Happy Birthday, Deborah!

05/03/2012 12:43 pm ET | Updated Jul 03, 2012
  • Gail Sheehy author "Passages" contributing editor to Vanity Fair

Will you still love yourself at 64? What about 90? My role model is Deborah Szekely. Seventy years ago she was a pioneer of the mind/body/spirit movement, when she co-founded America's original health and fitness ranch, Rancho la Puerta, just over the southern California border in Tecate, Mexico. Ninety years young this week, Deborah has been following its philosophy and teaching self-care to hundreds of thousands of others ever since.

I love the story of how the "modern" fitness boom really began. On the brink of World War II, when Deborah was 18, she married professor Edmond Szekely, a Hungarian Jew 20 years her senior. They were welcomed into Hollywood by the large Hungarian film colony.

When the war broke out, a letter came ordering Edmond to report to his regiment in Romania and fight under Hitler. He ignored it. Another letter, this time, from U.S. Immigration, informed him that if he were found in the United States after June 1, 1940, he would be arrested as a deserter and deported as a felon.

With their worldly goods stuffed into a 1928 Cadillac, Deborah and Edmond fled to Tecate, a dusty border town of 400.

Together they started a health school of preventive therapy in what Edmond pronounced "the healthiest climate in the world." Students paid $17.50 a week to squat in tiny huts. Creaking windmills for water, kerosene for heat and outhouses were on the list of amenities.
Guests ate from an organic garden and drank grape juice while most Americans were developing their love of burgers and fries and sedentary TV consumption. These earliest devotees of organic eating, hiking and meditation were branded by The San Diego Union "a strange cult."

That strange cult, of course, grew like a fabulous weed starting in the 1960s. The professor died and Deborah took charge of making the ranch a mecca for innovative minds exploring self-healing practices from aerobic exercise to vegetarian diets and every form of yoga. The ranch only caught on as the poor man's Golden Door (which Deborah opened in 1958 and where she still lectures weekly) when celebrities such as Zsa Zsa Gabor and Johnny Weissmuller began alternating between the two.

= = =

EXERCISE INSTRUCTIONS:
a – In the article on Deborah Szekely, how much did students pay per week at the health school in Tecate?
b – Retype a portion of the article on Deborah Szekely, beginning at the words "Happy Birthday, Deborah!" and stopping after the words "others ever since.".

INPUT DATA:
= = =

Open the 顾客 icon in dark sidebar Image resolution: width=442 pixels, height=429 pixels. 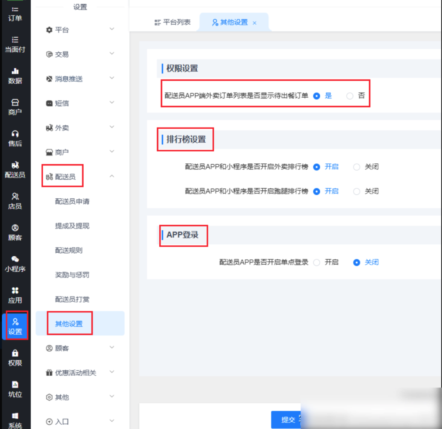click(x=15, y=232)

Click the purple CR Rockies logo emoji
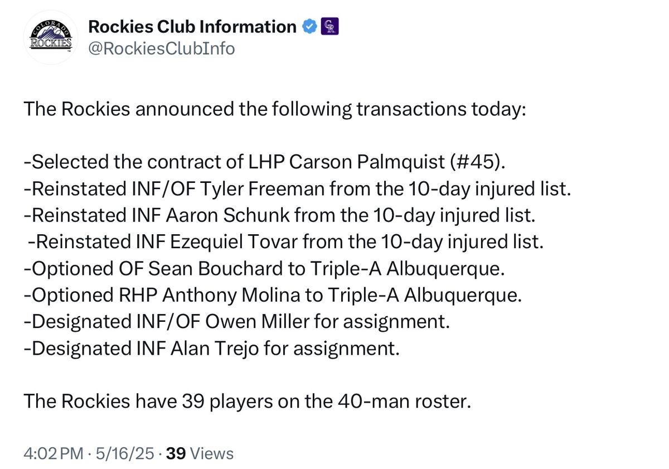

= = =

ANSWERS TO THE PROBLEMS:
a – $17.50 a week

b –
Happy Birthday, Deborah!

05/03/2012 12:43 pm ET | Updated Jul 03, 2012
  • Gail Sheehy author "Passages" contributing editor to Vanity Fair

Will you still love yourself at 64? What about 90? My role model is Deborah Szekely. Seventy years ago she was a pioneer of the mind/body/spirit movement, when she co-founded America's original health and fitness ranch, Rancho la Puerta, just over the southern California border in Tecate, Mexico. Ninety years young this week, Deborah has been following its philosophy and teaching self-care to hundreds of thousands of others ever since.